The Gen Z protests in Kenya begun in June and, according to posters seen on social media, are set to continue on 8th August. Nane is the Swahili word for the number eight so the upcoming protests have been dubbed "Nane Nane". It has been a rollercoaster ride, with high highs (the contentious finance bill that was the genesis of all this was withdrawn) and low lows (lives were lost).
Continuing with my adventure of creating black out poems from The Matrix screenplay, I perused the next pages, page 8 and 9, and came up with a found poem that I think captures the zeitgeist of this period in Kenya.

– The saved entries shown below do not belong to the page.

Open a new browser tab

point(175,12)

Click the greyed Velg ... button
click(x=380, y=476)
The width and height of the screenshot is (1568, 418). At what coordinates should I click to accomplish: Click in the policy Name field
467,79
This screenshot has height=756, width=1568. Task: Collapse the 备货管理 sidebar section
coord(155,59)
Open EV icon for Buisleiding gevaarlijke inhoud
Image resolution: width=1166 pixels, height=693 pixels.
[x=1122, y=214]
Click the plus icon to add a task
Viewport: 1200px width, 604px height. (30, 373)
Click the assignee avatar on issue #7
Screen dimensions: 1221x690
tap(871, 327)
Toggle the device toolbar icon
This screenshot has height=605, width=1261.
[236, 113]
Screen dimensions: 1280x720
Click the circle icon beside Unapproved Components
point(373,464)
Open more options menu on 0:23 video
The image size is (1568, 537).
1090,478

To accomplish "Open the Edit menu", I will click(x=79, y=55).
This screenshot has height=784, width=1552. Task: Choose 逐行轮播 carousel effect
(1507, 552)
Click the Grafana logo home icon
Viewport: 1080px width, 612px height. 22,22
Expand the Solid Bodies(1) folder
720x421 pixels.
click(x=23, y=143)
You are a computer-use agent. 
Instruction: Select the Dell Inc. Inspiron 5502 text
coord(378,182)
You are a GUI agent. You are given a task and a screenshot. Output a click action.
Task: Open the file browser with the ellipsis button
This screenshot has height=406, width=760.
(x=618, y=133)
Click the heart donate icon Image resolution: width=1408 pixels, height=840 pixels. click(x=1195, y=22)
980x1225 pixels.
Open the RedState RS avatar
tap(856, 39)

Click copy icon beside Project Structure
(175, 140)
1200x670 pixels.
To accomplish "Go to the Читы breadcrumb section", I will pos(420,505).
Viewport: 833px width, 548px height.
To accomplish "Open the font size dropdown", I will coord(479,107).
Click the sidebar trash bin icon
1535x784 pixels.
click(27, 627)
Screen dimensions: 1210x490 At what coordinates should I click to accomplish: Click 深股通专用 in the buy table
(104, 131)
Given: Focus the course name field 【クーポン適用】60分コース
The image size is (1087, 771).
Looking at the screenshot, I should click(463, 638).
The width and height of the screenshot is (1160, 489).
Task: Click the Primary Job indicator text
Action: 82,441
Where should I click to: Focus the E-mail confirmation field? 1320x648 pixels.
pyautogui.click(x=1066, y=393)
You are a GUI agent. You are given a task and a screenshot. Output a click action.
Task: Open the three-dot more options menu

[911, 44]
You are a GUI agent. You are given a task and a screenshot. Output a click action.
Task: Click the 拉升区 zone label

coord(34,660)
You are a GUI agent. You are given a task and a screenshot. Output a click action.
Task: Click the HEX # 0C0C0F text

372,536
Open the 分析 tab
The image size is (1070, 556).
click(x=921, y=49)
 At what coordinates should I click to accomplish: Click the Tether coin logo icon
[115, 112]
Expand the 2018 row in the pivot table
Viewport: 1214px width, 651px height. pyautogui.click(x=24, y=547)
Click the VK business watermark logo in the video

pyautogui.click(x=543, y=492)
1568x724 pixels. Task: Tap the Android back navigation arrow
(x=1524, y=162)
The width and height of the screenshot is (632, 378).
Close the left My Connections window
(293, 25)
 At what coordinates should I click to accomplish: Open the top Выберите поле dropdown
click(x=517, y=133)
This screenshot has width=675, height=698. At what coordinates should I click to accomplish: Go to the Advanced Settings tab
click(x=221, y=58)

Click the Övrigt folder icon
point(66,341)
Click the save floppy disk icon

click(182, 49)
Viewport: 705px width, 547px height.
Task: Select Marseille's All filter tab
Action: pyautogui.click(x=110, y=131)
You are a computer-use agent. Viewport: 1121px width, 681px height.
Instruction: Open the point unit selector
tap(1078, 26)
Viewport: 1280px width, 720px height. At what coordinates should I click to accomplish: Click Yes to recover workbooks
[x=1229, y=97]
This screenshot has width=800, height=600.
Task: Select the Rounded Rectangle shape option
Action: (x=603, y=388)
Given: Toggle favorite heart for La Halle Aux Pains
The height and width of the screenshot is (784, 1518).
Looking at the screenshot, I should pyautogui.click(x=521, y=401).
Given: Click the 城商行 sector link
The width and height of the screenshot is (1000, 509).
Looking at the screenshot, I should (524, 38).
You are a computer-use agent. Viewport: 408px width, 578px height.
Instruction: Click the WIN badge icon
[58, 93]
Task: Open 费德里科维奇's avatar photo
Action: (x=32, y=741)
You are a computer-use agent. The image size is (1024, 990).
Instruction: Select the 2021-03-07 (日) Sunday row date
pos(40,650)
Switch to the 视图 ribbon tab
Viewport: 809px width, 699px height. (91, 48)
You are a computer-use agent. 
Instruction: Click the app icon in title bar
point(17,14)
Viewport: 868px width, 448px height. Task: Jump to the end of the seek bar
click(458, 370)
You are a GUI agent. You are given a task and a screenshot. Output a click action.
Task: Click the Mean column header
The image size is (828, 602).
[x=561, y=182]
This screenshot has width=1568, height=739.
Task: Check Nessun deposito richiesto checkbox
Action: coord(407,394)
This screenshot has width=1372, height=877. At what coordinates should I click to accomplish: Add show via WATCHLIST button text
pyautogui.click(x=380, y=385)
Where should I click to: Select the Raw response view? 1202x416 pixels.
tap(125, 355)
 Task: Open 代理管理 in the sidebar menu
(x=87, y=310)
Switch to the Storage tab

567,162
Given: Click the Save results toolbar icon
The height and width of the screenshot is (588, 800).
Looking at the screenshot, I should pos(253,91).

I am using the March 1998 draft of the screenplay. On page 8, Agent Smith and Agent Jones talk. On page 9, we are introduced to Neo. Nick Steinberg notes that "In the first 45 minutes or so of The Matrix, Keanu Reeves has 80 lines, 44 of which are questions. This means that over half of his dialogue is just asking people things, which averages to roughly one question per minute." The Kenyan Gen Zs are definitely asking a lot of questions, questions that some people of the preceding generations have outright asked but have been ignored or worse, have been ostracized for daring to question the status quo, or questions that they have thought of asking but did not dare to ask for fear of retribution.

brick wall
frustration
duck-taped
into
an autopsied corpse.
Wake up.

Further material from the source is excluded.